Start at the line that contains "Click the Shop Now button" in the listing below and extract every line through the last, exactly; leave pictures out.

Data records ::
= Beginning of Section =

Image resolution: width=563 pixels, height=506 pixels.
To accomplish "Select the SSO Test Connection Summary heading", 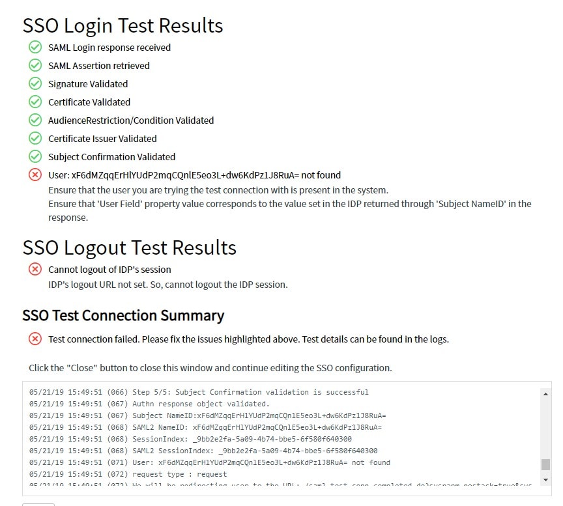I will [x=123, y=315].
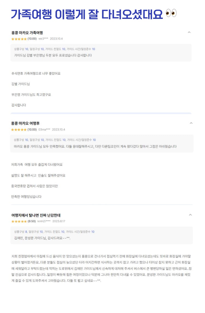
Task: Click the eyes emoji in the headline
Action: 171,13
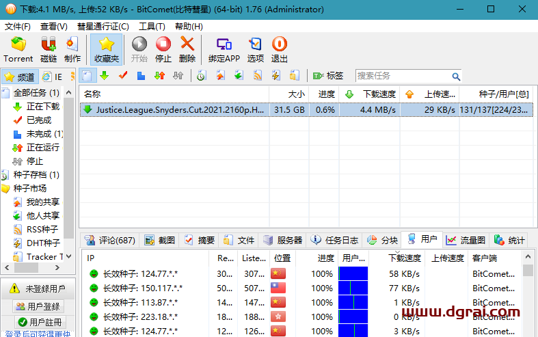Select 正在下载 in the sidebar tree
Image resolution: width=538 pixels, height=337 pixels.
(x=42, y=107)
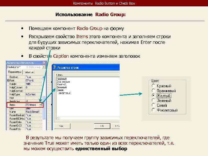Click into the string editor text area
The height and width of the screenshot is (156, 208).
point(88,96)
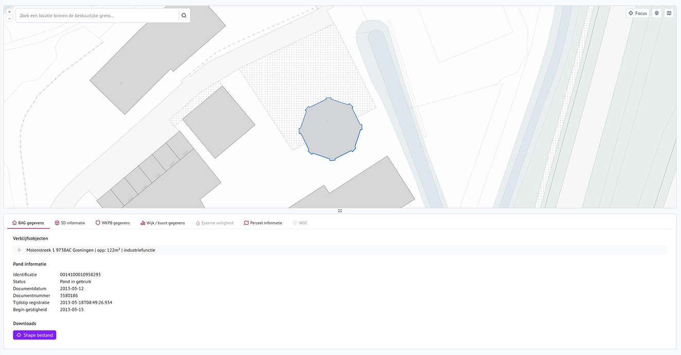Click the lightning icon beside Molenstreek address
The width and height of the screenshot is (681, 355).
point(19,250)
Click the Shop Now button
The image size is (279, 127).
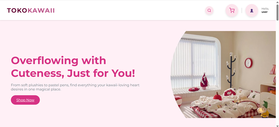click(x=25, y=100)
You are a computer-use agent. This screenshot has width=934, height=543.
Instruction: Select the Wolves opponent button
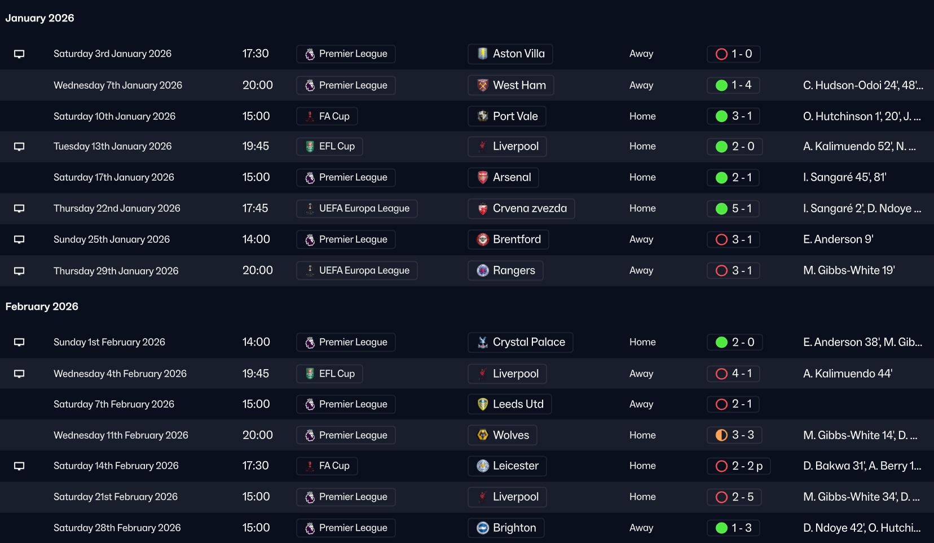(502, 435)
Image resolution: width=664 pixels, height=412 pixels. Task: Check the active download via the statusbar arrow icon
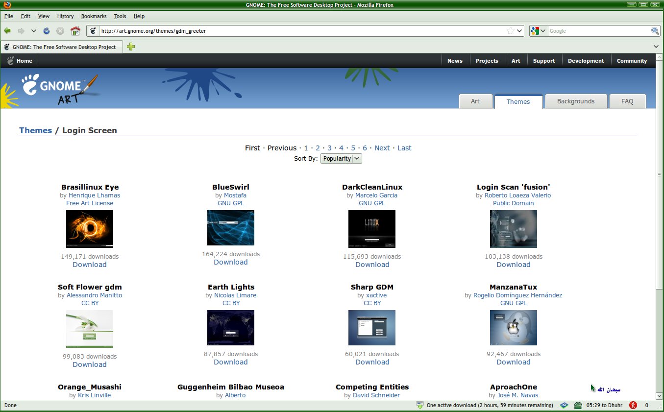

= End of Section =

Output ::
Click the Shop Now button
The image size is (279, 127).
click(x=25, y=100)
You are a computer-use agent. This screenshot has width=934, height=543.
Instruction: Select the Wolves opponent button
(502, 435)
Image resolution: width=664 pixels, height=412 pixels. Task: Check the active download via the statusbar arrow icon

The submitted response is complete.